Maddocks rubbed his jaw as he watched. “Something,” he said. “Something is just off-center with his gait.”
“Figure that’s a wig he’s wearing?” Holgersen said, hunched over and peering at the image like a cat watches a mouse.
“Could be,” Maddocks said quietly. “So far no wigs have been found in the dumpster, but if he’s a professional, he took that with him. We’d stand a good chance of getting DNA off that. Still could get some off the coat.”
“There!” A security guard pointed to another camera. “1:25 a.m. He’s exiting out the back of the building. He’s carrying the lab coat.”
They watched in silence as their suspect opened the dumpster and tossed the coat inside. He kept his face turned from cameras.
“Why?” said Maddocks. “Why not just take it with him? We could still get something off it …” His voice trailed as it really hit him. This was not their case. Not anymore.
“Because he’s not hiding,” said Holgersen. “He knows there’s cameras on him.
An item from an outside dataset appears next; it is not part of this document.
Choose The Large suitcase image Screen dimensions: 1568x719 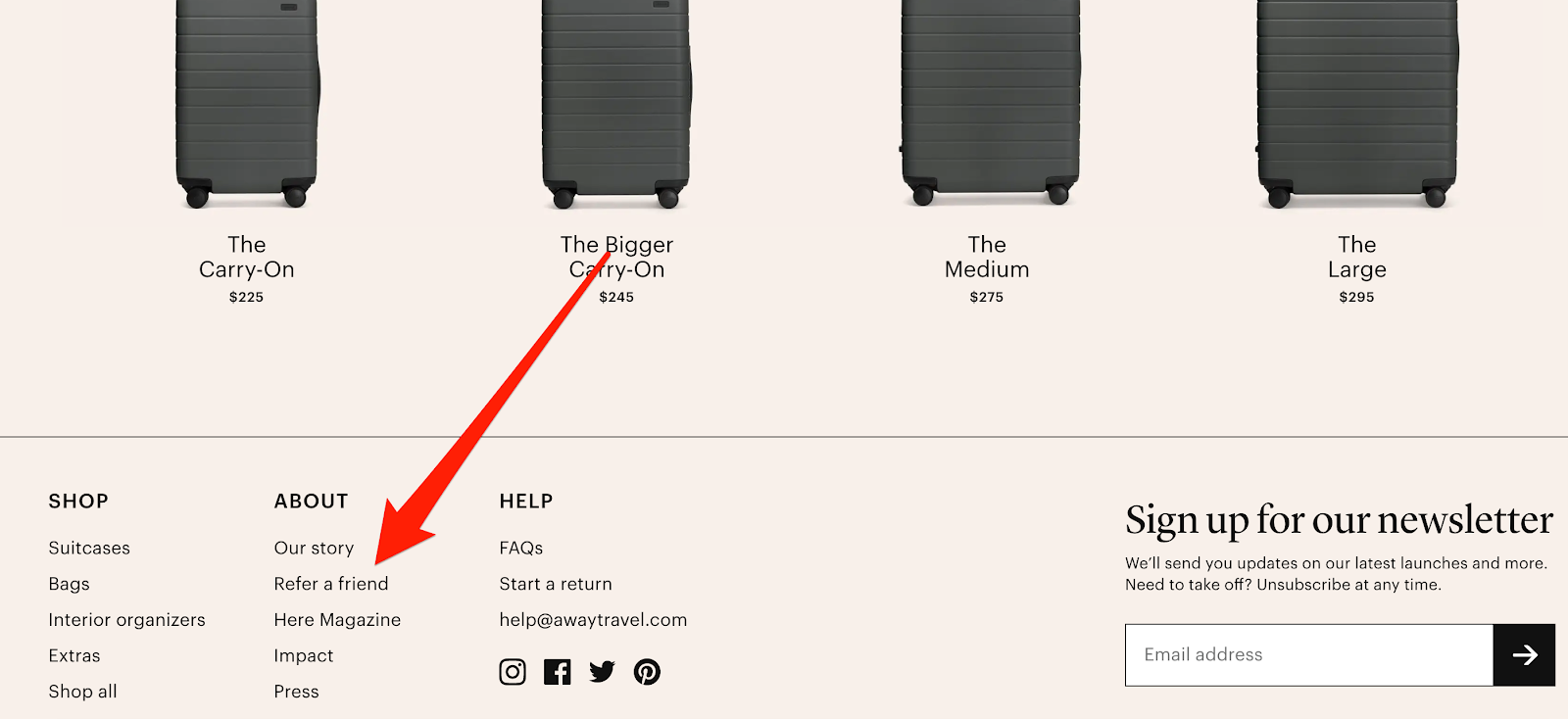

Maybe he thinks any DNA trace on the coat will be compromised because it’s gonna be mixed with the owner of the coat’s DNA and the blood from Tarasov? Or he doesn’t care. He’s sending a message not only to the girls but also maybe to us, and he’s staying just this side of safe, ’cause look how he keeps his head turned away from the camera at all times. He sure as hell knows exactly where them cameras are.”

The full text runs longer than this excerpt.